Zwar traf Henk Veerman im Februar 2020 gegen Holstein Kiel zum zwischenteilichen Ausgleich, doch in der 90. Minute fand sein Elfmeter nicht den Weg ins Kieler Tor. // (c) Peter Boehmer
Die Saison 20/21 war für den FC St. Pauli nicht weniger als eine Achterbahnfahrt. Auf eine gruselige Hin- folgte eine großartige Rückrunde. Doch nachdem es der FCSP in sichere Fahrwasser geschafft hatte, war ein gewisser Druckabfall in den Leistungen unübersehbar, besonders beim Auswärtsspiel in Kiel (wenngleich das Heimteam erst nach dem zweiten Tor deutlich besser als der FC St. Pauli war). Denn das ging mit 4:0 ziemlich deutlich an die Kieler, die sich dadurch weiter in einer exzellenten Ausgangsposition im Aufstiegskampf befanden. Fin Bartels, damals in Top-Form, erzielte zwei Treffer für das Team von Ole Werner.

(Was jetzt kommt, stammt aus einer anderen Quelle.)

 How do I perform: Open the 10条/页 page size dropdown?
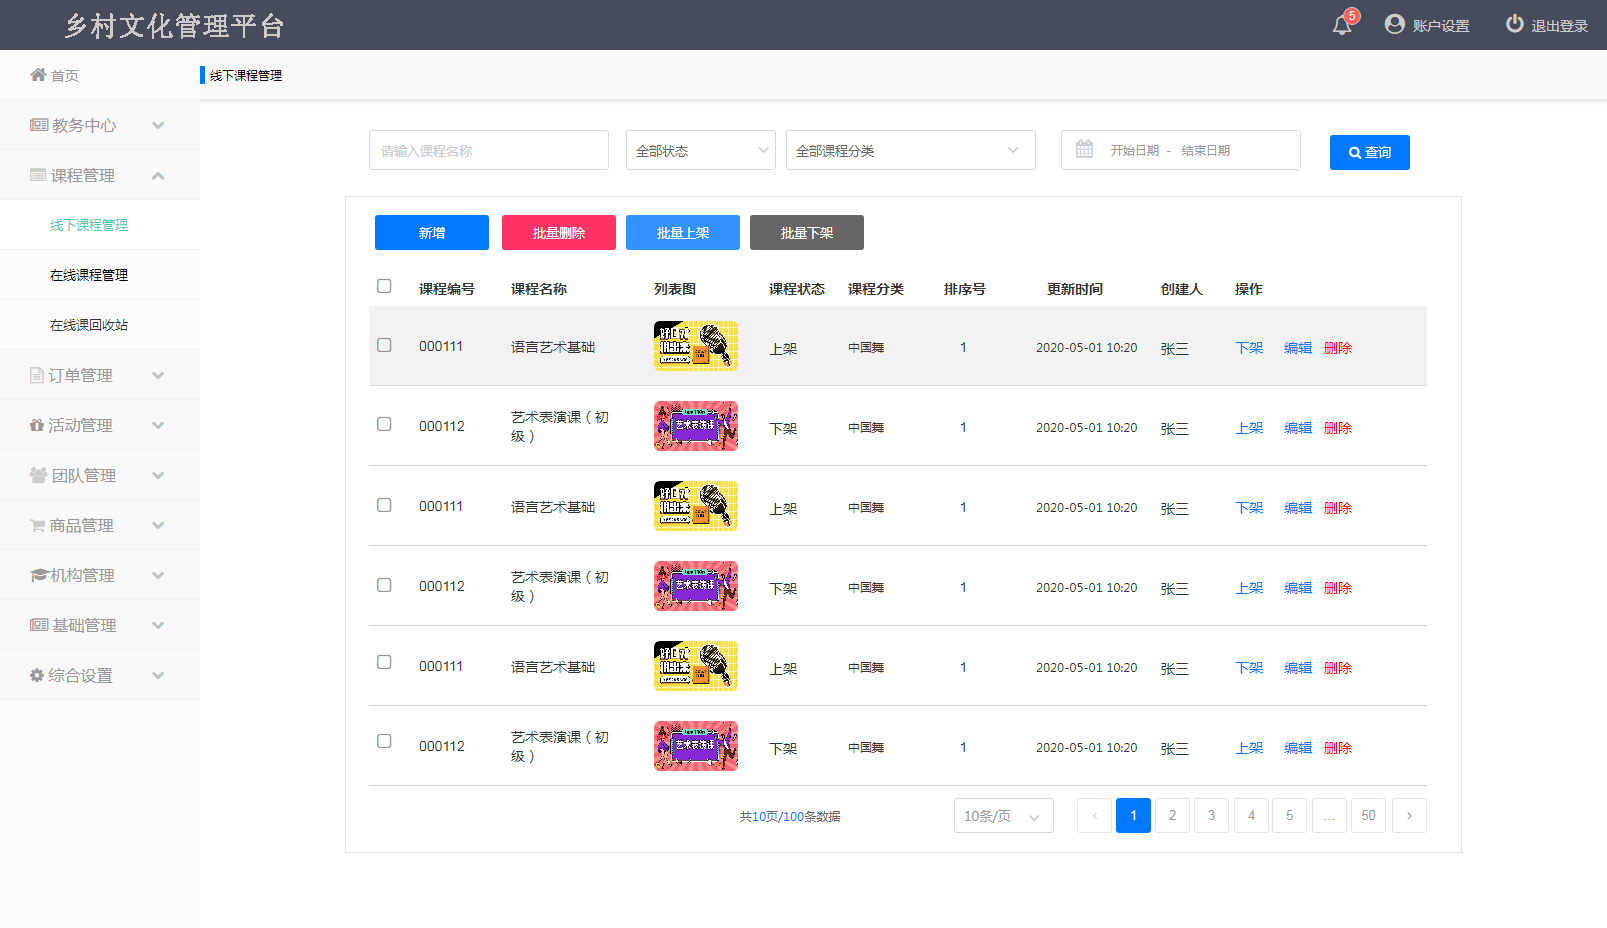tap(1003, 816)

Für den FCSP bedeutete diese Niederlage das Ende aller theoretischen Szenarien, die 2. Bundesliga am Saisonende noch zu verlassen, man erlangte endgültige Planungssicherheit (zwei Jahre später wiederholte sich diese Szenario). Für Holstein Kiel war das Spiel Teil eines sehr heftigen Marathons. Aufgrund einer Corona-Quarantäne musste das Team am 01., 04., 07., 10., 13. und 16. Mai zu Pflichtspielen antreten. Zuerst rauschte man auf einen Aufstiegsplatz, dann ging den Kielern aber die Puste aus. Es folgte noch das Abrutschen auf den Relegationsrang und in der verlor man dann gegen den 1. FC Köln.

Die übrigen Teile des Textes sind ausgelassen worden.